#### SUPPLIED ENTRIES:
****************************************
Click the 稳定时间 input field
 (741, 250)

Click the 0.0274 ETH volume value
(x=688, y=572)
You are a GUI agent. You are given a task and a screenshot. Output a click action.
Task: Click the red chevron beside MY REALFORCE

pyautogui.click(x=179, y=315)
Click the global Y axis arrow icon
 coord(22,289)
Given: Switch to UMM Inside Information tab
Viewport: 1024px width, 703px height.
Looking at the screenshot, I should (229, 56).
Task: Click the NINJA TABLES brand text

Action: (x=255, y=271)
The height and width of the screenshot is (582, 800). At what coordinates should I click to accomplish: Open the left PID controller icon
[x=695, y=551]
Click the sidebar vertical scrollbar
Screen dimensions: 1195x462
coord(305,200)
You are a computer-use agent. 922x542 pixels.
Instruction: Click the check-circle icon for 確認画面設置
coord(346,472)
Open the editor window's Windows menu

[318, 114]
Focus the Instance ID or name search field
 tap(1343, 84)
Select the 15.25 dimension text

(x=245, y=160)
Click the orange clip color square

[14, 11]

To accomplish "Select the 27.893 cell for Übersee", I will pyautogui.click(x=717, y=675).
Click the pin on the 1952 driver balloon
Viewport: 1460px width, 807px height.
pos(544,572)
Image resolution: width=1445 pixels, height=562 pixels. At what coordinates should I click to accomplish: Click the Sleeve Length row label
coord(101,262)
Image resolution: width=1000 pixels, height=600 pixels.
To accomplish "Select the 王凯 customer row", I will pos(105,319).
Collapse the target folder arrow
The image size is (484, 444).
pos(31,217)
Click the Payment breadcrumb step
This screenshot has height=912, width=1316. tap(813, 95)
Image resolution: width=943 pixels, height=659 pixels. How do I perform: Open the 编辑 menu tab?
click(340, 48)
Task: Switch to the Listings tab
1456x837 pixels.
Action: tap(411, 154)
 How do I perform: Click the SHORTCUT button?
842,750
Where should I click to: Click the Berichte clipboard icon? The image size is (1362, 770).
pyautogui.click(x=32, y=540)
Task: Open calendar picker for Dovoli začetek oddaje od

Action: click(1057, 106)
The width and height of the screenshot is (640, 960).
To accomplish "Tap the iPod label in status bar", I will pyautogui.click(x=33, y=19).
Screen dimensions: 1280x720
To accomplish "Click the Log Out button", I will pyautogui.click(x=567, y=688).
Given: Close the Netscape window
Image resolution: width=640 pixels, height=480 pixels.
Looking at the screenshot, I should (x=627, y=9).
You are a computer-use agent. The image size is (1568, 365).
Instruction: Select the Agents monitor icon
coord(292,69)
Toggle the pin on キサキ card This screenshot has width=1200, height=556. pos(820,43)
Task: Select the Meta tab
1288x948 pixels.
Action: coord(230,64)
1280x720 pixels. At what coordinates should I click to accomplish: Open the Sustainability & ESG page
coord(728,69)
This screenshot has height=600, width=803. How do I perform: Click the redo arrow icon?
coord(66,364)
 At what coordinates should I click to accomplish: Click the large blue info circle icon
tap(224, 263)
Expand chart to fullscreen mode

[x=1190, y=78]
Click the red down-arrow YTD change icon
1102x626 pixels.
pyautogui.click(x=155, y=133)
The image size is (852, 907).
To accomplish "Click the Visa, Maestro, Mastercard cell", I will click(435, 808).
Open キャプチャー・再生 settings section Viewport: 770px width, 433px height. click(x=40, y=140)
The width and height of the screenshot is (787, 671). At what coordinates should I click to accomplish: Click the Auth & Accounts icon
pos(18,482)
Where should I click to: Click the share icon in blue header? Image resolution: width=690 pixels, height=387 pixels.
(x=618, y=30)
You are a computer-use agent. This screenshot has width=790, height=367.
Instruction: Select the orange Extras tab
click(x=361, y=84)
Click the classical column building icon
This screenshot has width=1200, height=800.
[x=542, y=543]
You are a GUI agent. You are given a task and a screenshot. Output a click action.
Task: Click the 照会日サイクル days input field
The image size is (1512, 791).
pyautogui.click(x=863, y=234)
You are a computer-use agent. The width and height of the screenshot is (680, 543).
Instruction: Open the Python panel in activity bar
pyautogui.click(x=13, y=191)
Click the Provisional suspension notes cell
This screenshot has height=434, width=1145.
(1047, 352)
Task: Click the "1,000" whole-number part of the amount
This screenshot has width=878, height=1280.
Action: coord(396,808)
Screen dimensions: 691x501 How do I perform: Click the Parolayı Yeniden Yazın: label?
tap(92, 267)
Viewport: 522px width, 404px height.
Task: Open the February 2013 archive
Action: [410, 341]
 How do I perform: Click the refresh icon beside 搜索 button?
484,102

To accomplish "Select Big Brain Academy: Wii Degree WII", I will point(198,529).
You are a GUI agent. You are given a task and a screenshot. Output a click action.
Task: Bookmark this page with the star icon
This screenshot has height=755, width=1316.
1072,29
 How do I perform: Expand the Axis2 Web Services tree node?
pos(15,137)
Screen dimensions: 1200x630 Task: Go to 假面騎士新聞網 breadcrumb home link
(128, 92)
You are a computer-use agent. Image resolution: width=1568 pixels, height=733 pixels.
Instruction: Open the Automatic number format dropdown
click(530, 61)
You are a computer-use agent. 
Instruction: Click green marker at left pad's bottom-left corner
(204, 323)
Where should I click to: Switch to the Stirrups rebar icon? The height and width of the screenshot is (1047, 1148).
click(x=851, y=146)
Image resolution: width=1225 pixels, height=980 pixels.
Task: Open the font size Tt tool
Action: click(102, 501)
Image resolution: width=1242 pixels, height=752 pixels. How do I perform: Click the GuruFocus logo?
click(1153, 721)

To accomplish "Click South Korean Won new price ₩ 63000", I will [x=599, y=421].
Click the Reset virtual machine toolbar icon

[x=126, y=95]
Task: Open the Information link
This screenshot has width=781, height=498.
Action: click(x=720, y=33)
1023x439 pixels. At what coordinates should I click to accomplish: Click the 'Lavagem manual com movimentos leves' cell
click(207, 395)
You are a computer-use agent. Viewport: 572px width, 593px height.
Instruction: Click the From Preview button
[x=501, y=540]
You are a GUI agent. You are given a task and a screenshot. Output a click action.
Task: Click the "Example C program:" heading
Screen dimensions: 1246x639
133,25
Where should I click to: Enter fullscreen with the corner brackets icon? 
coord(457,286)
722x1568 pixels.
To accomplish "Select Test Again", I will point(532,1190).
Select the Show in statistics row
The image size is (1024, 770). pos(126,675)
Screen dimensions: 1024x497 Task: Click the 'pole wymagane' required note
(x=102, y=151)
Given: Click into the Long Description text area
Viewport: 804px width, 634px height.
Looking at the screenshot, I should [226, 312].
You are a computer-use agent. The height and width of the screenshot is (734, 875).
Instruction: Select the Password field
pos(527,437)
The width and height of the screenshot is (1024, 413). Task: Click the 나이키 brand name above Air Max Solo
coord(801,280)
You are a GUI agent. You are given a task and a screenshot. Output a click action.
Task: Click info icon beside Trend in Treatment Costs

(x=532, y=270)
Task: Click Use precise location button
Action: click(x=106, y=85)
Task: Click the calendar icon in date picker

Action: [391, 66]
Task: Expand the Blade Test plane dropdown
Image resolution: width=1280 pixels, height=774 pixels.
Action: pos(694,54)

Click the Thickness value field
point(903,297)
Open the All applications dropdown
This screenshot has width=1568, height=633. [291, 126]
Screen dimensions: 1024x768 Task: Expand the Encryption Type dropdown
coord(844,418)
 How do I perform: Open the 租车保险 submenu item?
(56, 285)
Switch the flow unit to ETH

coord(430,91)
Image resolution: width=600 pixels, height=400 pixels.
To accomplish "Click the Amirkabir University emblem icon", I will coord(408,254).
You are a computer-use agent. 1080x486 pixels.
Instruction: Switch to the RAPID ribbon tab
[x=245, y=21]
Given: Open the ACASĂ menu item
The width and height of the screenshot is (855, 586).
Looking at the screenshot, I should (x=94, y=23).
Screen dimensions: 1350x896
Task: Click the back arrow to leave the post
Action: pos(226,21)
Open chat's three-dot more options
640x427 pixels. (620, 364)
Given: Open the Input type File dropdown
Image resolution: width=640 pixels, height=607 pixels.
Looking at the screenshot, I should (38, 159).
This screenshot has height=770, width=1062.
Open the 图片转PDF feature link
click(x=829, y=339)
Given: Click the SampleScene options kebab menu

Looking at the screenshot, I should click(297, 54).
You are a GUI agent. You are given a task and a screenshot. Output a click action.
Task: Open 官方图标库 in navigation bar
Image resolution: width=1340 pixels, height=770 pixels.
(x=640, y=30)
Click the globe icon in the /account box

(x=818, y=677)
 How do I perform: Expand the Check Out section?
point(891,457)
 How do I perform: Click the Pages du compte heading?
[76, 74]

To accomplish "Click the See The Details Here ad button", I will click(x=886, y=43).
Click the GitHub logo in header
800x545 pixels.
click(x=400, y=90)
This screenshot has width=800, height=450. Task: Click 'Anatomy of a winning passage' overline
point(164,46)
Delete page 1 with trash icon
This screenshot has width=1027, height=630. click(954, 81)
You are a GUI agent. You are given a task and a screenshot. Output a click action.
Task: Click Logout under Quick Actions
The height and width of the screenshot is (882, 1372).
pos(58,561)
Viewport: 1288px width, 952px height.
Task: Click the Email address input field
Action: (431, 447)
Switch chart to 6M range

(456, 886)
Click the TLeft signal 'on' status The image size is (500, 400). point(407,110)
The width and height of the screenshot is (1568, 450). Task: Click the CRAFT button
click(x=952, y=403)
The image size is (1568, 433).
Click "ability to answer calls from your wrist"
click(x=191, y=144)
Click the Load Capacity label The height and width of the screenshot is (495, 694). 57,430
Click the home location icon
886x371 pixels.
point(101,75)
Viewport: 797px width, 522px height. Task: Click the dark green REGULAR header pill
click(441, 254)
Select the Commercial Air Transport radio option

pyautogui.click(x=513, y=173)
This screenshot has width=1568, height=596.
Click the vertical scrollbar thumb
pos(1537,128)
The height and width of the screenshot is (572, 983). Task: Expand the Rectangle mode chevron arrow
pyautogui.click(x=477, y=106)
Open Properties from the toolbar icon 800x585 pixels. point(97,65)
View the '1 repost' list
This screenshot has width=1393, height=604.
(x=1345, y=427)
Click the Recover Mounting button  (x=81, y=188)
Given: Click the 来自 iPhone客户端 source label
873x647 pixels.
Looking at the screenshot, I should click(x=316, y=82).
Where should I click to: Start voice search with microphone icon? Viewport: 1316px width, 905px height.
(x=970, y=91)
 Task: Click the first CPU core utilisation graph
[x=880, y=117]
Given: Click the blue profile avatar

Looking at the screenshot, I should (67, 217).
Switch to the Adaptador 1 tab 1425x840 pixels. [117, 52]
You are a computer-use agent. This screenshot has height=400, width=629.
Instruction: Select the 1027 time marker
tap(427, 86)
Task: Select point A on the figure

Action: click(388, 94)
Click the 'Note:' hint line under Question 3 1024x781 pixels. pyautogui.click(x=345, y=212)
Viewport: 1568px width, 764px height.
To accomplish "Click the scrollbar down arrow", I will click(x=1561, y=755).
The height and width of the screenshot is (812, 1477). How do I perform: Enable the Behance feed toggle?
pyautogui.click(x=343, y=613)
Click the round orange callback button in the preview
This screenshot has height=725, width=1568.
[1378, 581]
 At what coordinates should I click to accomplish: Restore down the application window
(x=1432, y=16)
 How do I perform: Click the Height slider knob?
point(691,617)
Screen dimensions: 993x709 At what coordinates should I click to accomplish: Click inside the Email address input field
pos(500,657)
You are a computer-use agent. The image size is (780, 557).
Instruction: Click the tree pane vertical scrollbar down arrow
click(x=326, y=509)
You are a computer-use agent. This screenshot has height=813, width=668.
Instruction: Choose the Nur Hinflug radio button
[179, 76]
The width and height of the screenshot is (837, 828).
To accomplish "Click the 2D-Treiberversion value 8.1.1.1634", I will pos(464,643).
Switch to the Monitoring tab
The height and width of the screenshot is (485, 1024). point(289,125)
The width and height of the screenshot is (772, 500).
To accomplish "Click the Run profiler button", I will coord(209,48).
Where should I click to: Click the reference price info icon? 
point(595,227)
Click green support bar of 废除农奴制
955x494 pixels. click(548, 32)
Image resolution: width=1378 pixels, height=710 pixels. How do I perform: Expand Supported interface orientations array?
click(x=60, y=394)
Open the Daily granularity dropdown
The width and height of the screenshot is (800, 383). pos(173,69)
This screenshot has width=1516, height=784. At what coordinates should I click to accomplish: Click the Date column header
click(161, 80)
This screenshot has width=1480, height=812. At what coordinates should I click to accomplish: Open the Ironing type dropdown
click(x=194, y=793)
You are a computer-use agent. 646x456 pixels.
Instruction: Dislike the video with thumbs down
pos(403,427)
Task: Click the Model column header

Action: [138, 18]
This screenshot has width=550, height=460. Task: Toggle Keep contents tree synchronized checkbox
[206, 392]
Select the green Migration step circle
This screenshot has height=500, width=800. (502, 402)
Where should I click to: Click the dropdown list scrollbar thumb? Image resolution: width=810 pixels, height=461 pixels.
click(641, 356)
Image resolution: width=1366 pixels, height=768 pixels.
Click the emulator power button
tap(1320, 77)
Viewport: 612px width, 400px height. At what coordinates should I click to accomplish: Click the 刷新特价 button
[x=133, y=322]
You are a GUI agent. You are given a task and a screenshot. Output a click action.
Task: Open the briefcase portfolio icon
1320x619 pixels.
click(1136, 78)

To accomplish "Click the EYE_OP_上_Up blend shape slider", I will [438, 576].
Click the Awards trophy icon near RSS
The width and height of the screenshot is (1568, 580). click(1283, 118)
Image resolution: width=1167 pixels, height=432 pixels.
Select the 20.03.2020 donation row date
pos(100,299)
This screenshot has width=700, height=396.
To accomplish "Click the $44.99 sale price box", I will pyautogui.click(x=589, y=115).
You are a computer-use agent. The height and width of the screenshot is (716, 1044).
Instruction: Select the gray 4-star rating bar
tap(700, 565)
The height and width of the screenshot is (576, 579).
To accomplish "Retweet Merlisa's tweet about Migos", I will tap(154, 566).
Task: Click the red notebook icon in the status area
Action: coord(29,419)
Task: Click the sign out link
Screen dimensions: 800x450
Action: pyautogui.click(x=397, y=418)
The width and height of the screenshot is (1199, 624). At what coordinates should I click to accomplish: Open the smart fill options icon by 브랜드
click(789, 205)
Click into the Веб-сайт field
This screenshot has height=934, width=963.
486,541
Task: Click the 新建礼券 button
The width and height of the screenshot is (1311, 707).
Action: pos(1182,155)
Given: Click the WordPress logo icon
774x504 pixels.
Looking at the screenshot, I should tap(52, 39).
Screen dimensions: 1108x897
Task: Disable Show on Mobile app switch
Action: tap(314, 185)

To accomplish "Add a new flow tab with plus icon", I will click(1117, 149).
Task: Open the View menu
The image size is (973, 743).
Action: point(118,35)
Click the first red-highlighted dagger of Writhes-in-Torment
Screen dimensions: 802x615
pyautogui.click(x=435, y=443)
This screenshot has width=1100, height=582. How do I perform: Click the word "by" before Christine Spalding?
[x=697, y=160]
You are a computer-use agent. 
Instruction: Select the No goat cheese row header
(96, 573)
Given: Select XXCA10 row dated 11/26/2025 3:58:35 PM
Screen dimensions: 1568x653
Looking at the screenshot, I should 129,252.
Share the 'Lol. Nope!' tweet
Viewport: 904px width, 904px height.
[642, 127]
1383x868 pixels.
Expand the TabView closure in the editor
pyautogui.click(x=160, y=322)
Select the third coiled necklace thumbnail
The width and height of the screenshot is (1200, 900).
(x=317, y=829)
****************************************
#### WHAT IS EXPECTED:
Which lines in the records contain the word "Test"? Copy each one.

#### TASK RESULT:
To accomplish "Select Test Again", I will point(532,1190).
Task: Expand the Blade Test plane dropdown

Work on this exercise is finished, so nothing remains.